Quoted text:
......
All products were chosen independently by our editorial team. This review contains affiliate links and we may receive a commission for purchases made. Please read our affiliates FAQ page to find out more.

Violins of Hope

Sasha Cooke (mezzo-soprano), Daniel Hope (violin), et al (Pentatone)

Our rating

4

Published: February 18, 2021 at 9:00 am

CD_PTC5186879_Heggie

Violins of Hope Heggie: Intonations – Songs from Violins of Hope*; Mendelssohn: String Quartet No. 6 in F minor, Op. 80; Schubert: Quartettsatz *Sasha Cooke (mezzo-soprano), Daniel Hope, Kay Stern, Dawn Harms (violin), Patricia Hellier (viola), Emil Miland (cello) Pentatone PTC 5186 879 75:14 mins

The Violins of Hope project brings together instruments played by Jewish musicians before and during the Holocaust – painstakingly restored by Amnon and Avshalom Weinstein as a living reminder of those dark days and an expression of faith in the future. The instruments have subsequently travelled the world, but the concert enshrined on this disc marks a landmark premiere: an artfully-conceived song cycle by Jake Heggie to commemorate the 75th anniversary of the liberation of Auschwitz. Scored for mezzo, solo violin and string quartet, plus a young violinist, Intonations tells the stories of some of the instruments, including one which was found to contain human ash. The third song describes a concert taking place in a gas chamber under ‘shower heads that have never shed a drop of water’.
......
Available data:

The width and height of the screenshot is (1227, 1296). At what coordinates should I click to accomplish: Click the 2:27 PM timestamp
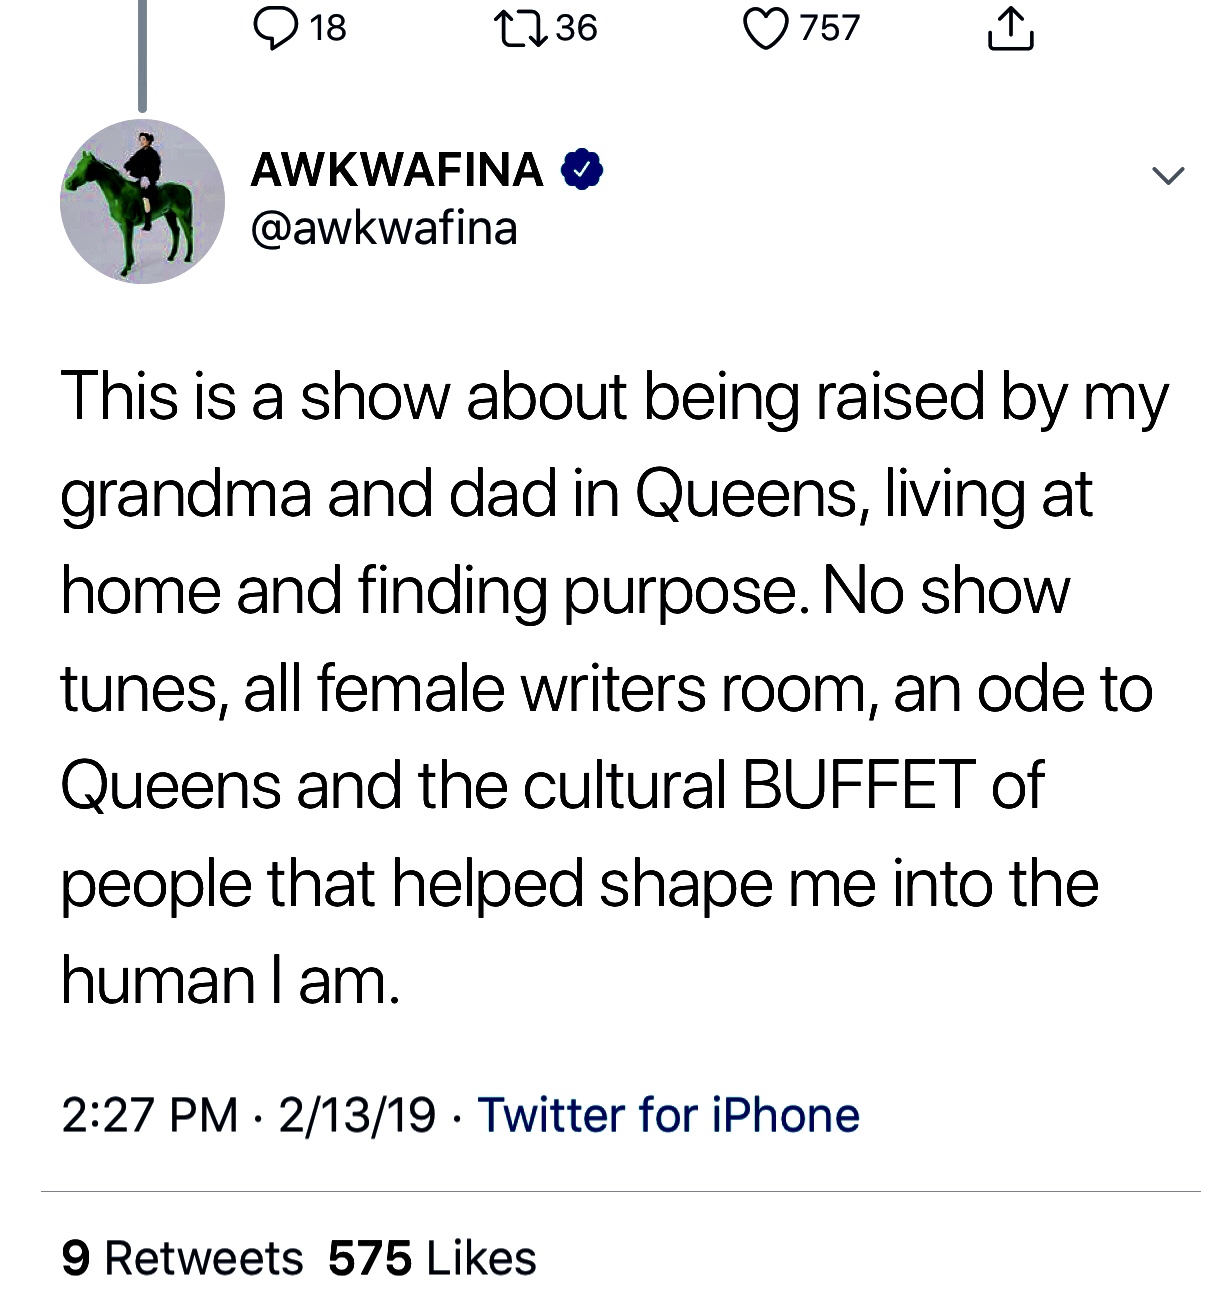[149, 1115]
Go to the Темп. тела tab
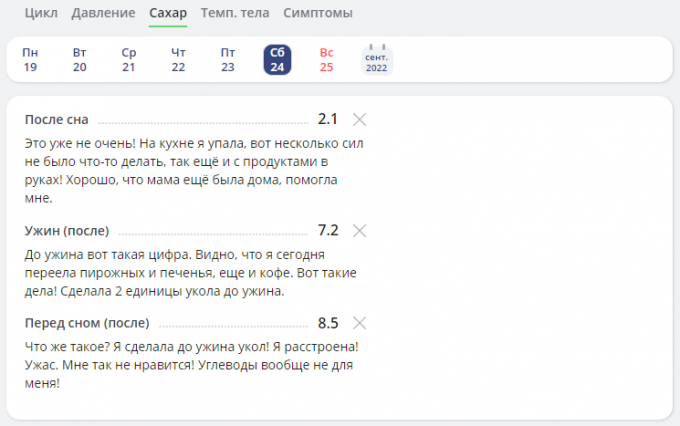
......
Given problem:
Write out the Violins of Hope review again, starting with "All products were" and going on through "et al (Pentatone)", and change "commission" to "fee" in that passage.

Answer to this task:
All products were chosen independently by our editorial team. This review contains affiliate links and we may receive a fee for purchases made. Please read our affiliates FAQ page to find out more.

Violins of Hope

Sasha Cooke (mezzo-soprano), Daniel Hope (violin), et al (Pentatone)